Item coordinate data:
——

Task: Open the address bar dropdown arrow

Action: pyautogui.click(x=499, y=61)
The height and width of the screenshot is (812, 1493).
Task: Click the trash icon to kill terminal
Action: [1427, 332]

——

=== Instruction ===
Count the lines in the records above that contain the string "Task", treating uppercase and lowercase as different, and give only that number.

=== Solution for this exercise ===
2